Los incendios, el abandono rural y lo que nos cuentan. Por Fernando Sánchez, alcalde de Canfranc

Los incendios, el abandono rural y lo que nos cuentan. Artículo de opinión de Fernando Sánchez, alcalde de Canfranc.

Los incendios, el abandono rural y lo que nos cuentan. Por Fernando Sánchez, alcalde de Canfranc. Imagen de archivo (Foto: Gobierno de España)

Incendios, el abandono rural y lo que nos cuentan

Incendios. Abandono rural. El verdadero problema cada verano. Nos encontramos de nuevo ante la misma tragedia: fuegos devastadores que arrasan nuestros montes y ponen en jaque a pueblos enteros.

El debate se repite, se señalan culpables, y la explicación más sencilla siempre apunta al abandono rural y a la falta de gestión forestal. Es cierto: la despoblación y el descuido de los montes son factores clave en esta realidad. Pero si nos quedamos en ese análisis superficial, estamos pasando por alto el verdadero problema que hay detrás: el abandono rural no es algo que haya sucedido por casualidad ni una elección libre de quienes se han marchado.
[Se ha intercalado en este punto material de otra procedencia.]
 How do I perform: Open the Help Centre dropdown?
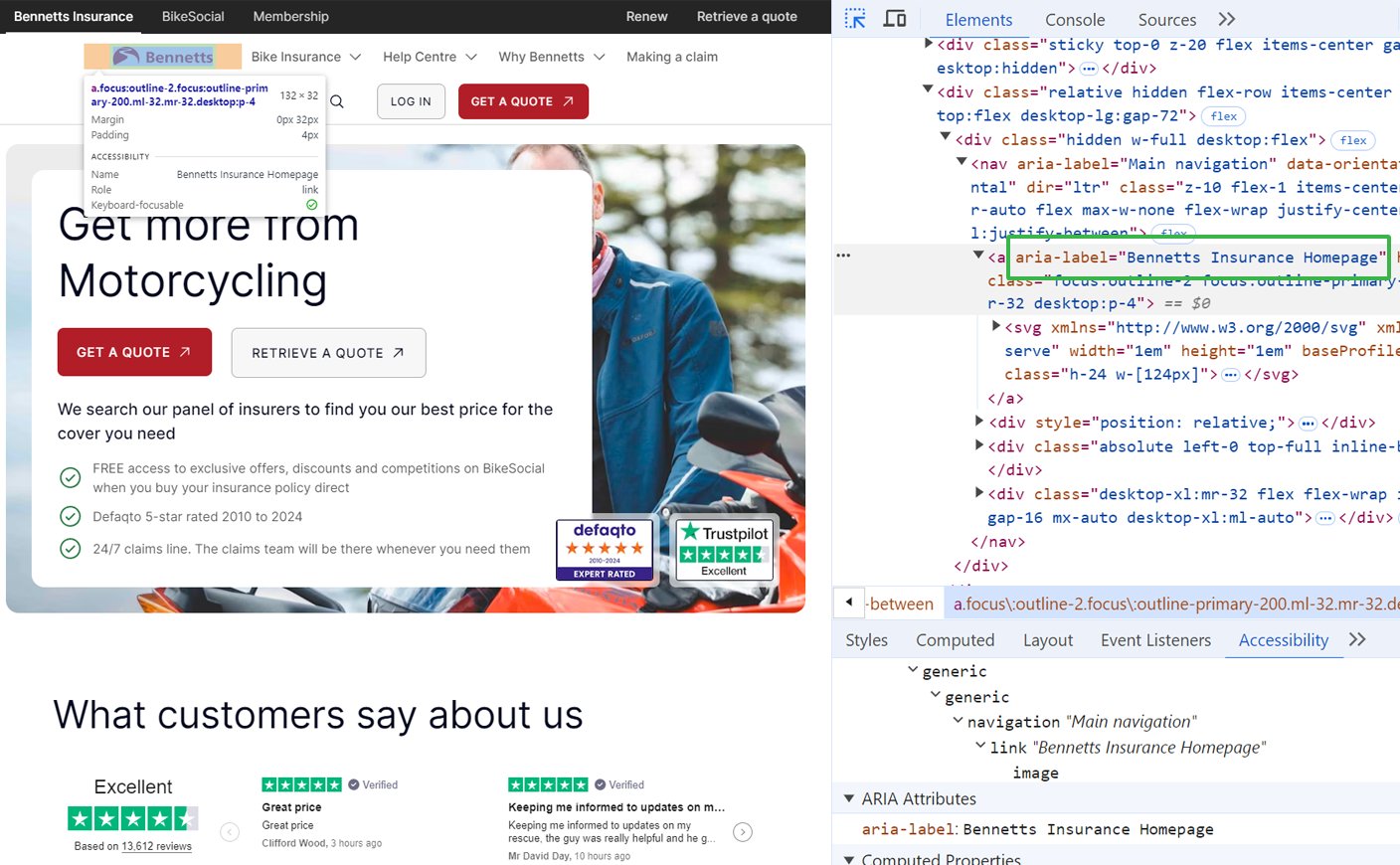[430, 57]
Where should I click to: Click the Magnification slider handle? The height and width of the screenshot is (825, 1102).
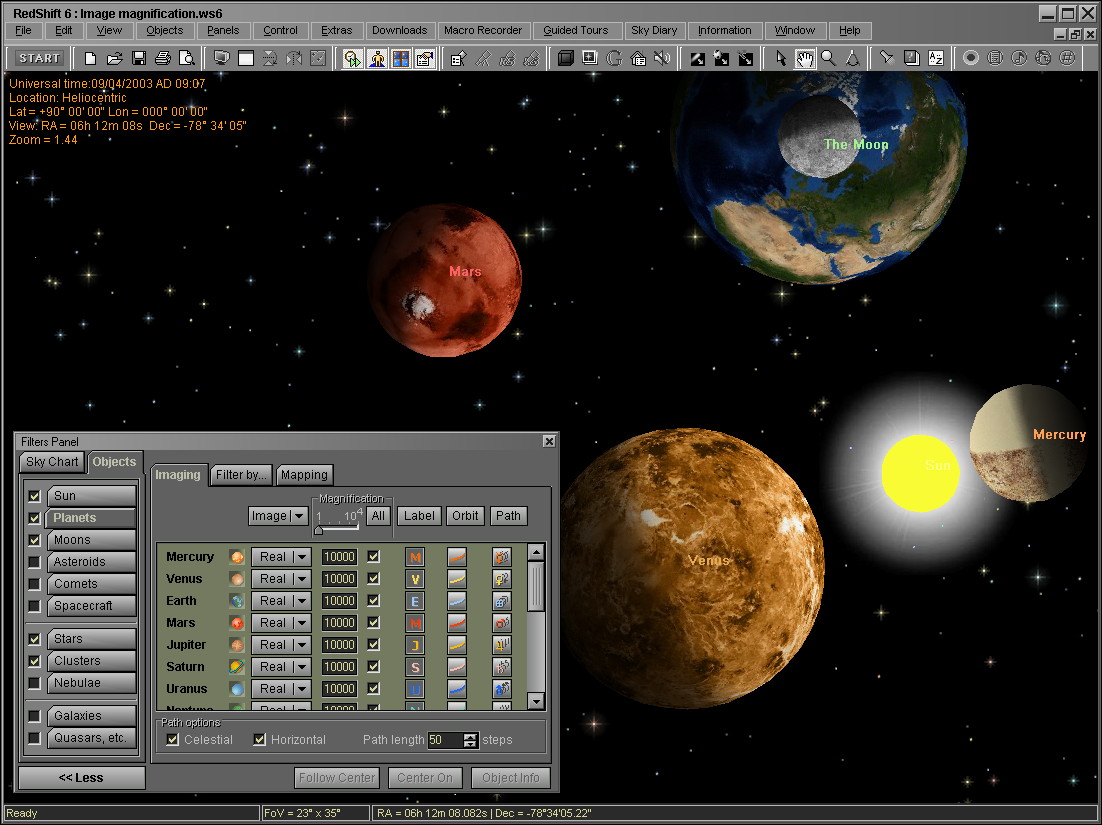(x=318, y=530)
Ha sido fomentado por un modelo económico que ha empujado a la gente hacia las grandes ciudades.

Un modelo diseñado por los grandes capitales que prefieren a la población concentrada en urbes: allí la mano de obra es más abundante y barata, y los servicios se gestionan de manera más “eficiente”.

«La concentración en las ciudades no solo ha vaciado los pueblos, sino que también ha transformado los valores sociales»

En el fondo, lo que subyace es una visión utilitarista en la que las personas somos vistas como marionetas en manos de quienes concentran el poder económico. La concentración en las ciudades no solo ha vaciado los pueblos, sino que también ha transformado los valores sociales. Se ha instaurado un ecologismo de salón, a menudo mal entendido, que enfrenta a quienes todavía viven en el medio rural —y que dependen directamente de la gestión de la tierra— con quienes llegan desde las urbes para disfrutar del paisaje en su tiempo libre.

Así, se genera un enfrentamiento artificial entre “los de aquí” y “los de fuera”, cuando en realidad todos somos víctimas de una misma maquinaria que busca, como siempre, lo de siempre: que unos pocos acumulen más y más beneficios. Salvando las distancias, es lo mismo que sucede con la inmigración. El capital provoca desequilibrios globales, guerras y miseria en otras partes del mundo, y luego se nos hace creer que el problema es la llegada de inmigrantes, no el sistema económico que ha creado las condiciones de desigualdad en su lugar de origen.

Una vez más, los poderosos se lavan las manos y nos empujan a mirar en la dirección equivocada.